## Task directions
Repeat the rows word for word, starting with the line that contains "This screenshot has" and going on through the end of the rows. Leave the pictures out of your answer.
━━━━━━
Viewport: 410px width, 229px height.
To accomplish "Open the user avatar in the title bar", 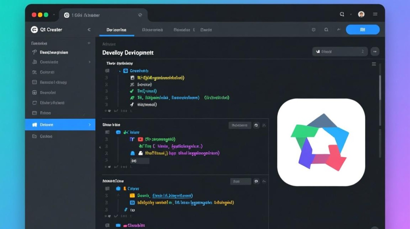I will [x=361, y=14].
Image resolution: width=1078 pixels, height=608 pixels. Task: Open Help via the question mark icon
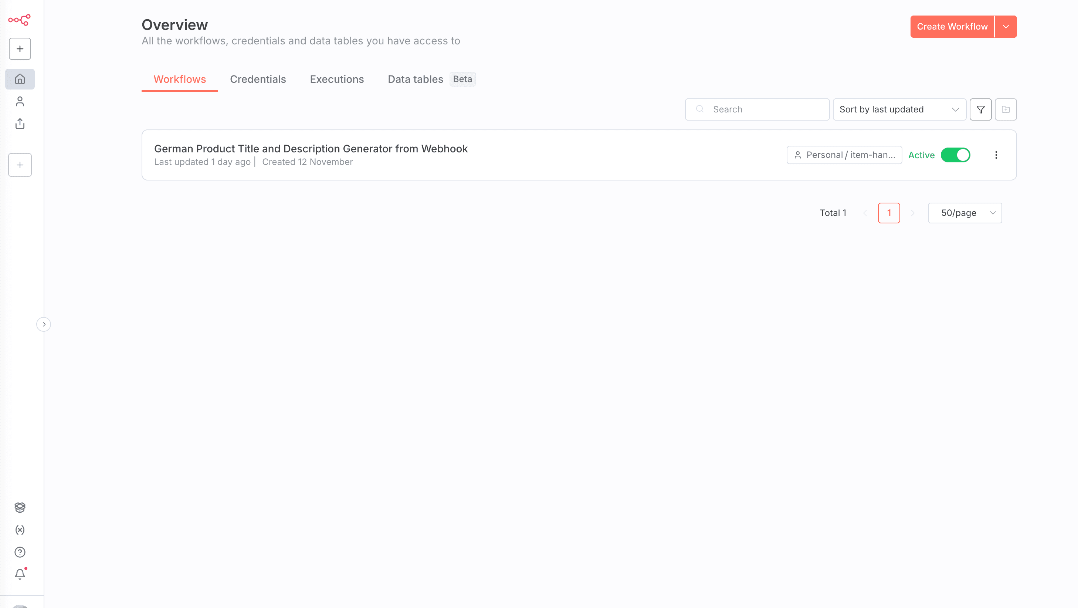click(20, 552)
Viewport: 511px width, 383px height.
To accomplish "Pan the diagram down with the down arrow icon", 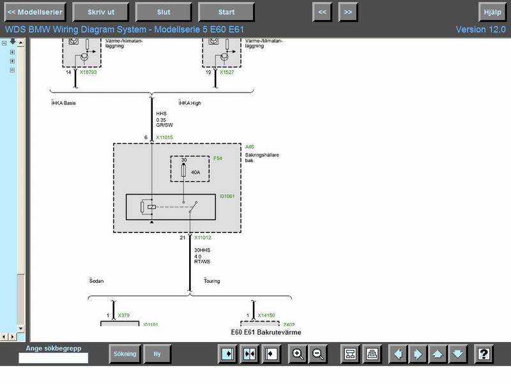I will [x=457, y=354].

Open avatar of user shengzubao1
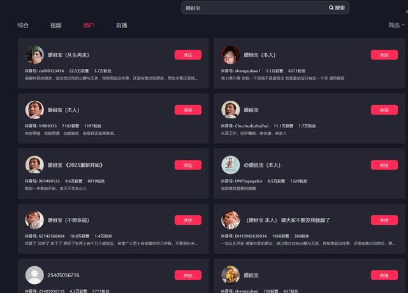click(231, 55)
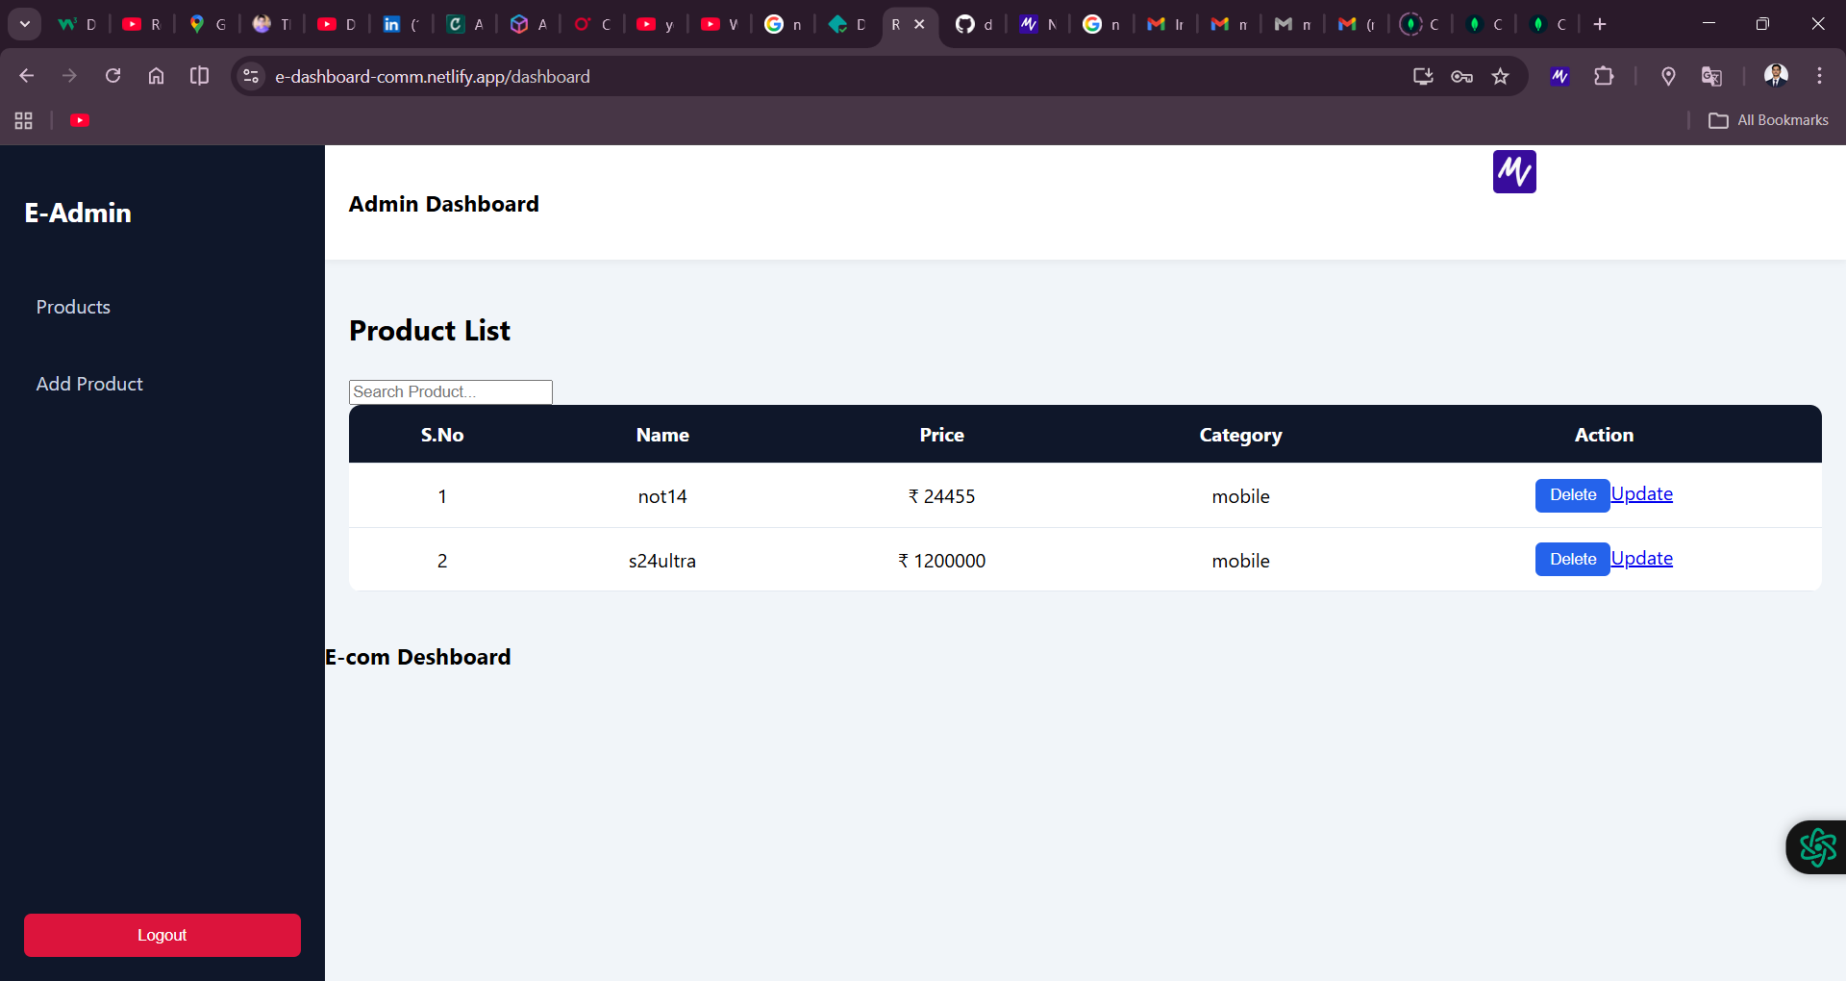Open the tab search dropdown arrow

(x=24, y=23)
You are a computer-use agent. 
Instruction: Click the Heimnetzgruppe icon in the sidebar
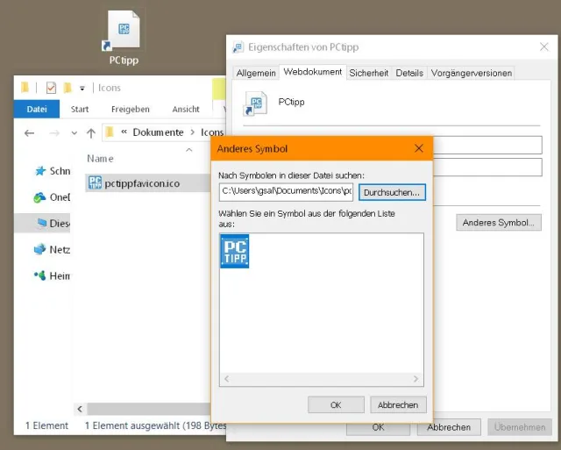click(39, 275)
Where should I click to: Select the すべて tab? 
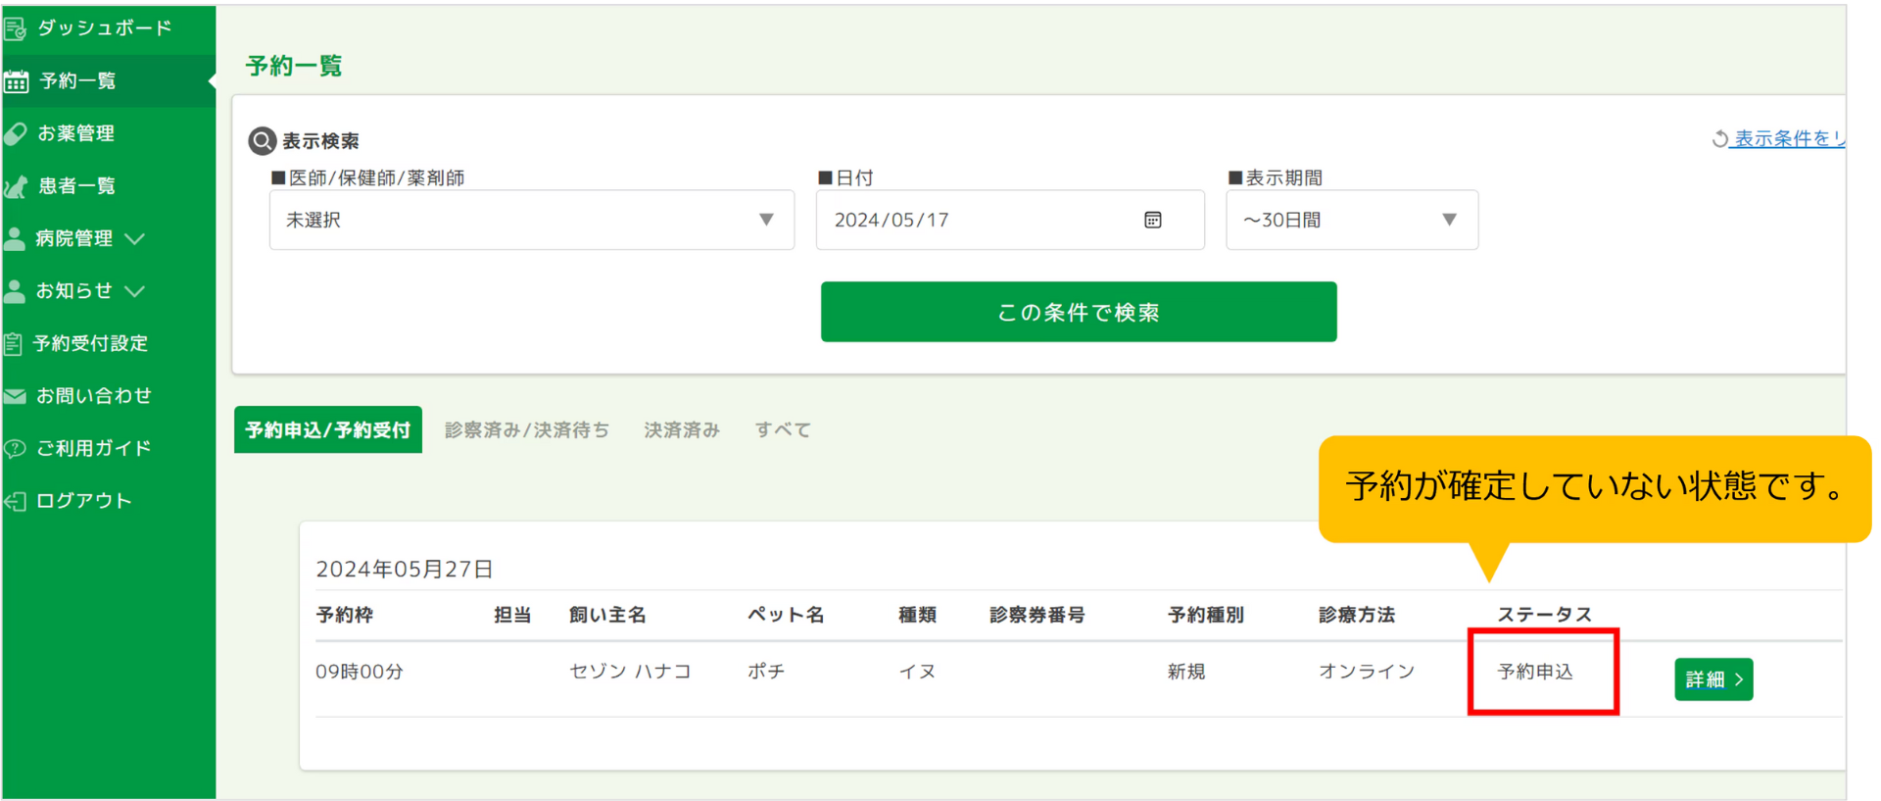tap(782, 430)
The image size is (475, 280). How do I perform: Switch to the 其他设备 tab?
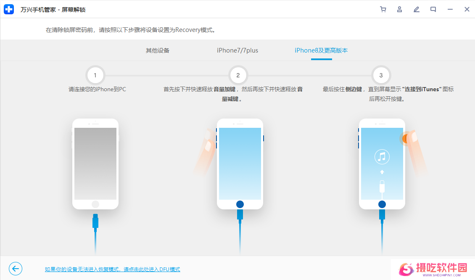click(158, 50)
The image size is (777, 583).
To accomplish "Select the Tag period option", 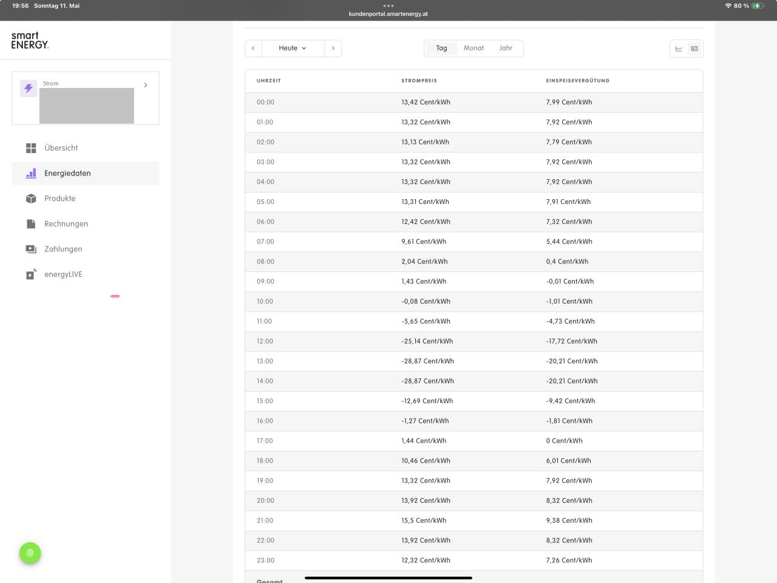I will coord(441,49).
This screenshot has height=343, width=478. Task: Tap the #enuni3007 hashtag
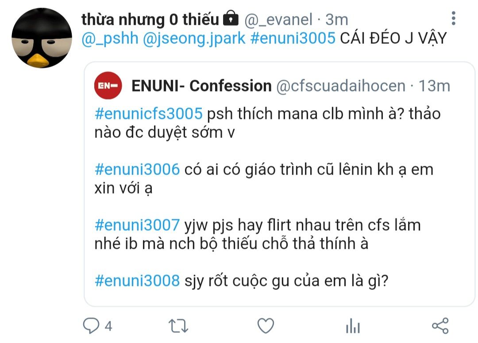click(x=137, y=225)
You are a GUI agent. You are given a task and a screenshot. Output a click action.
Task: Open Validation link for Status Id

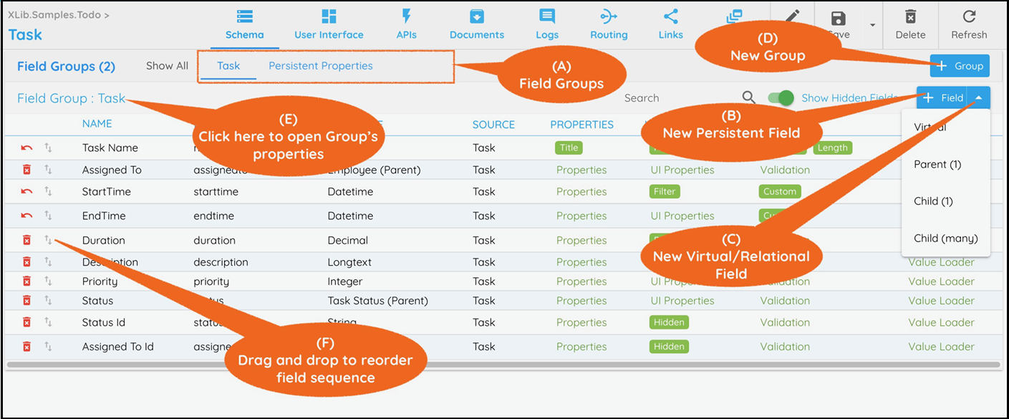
━━━━━━
## The reply
This screenshot has height=343, width=478. Task: Tap the #enuni3007 hashtag
click(x=137, y=225)
You are a GUI agent. You are given a task and a screenshot. Output a click action.
Task: Open Validation link for Status Id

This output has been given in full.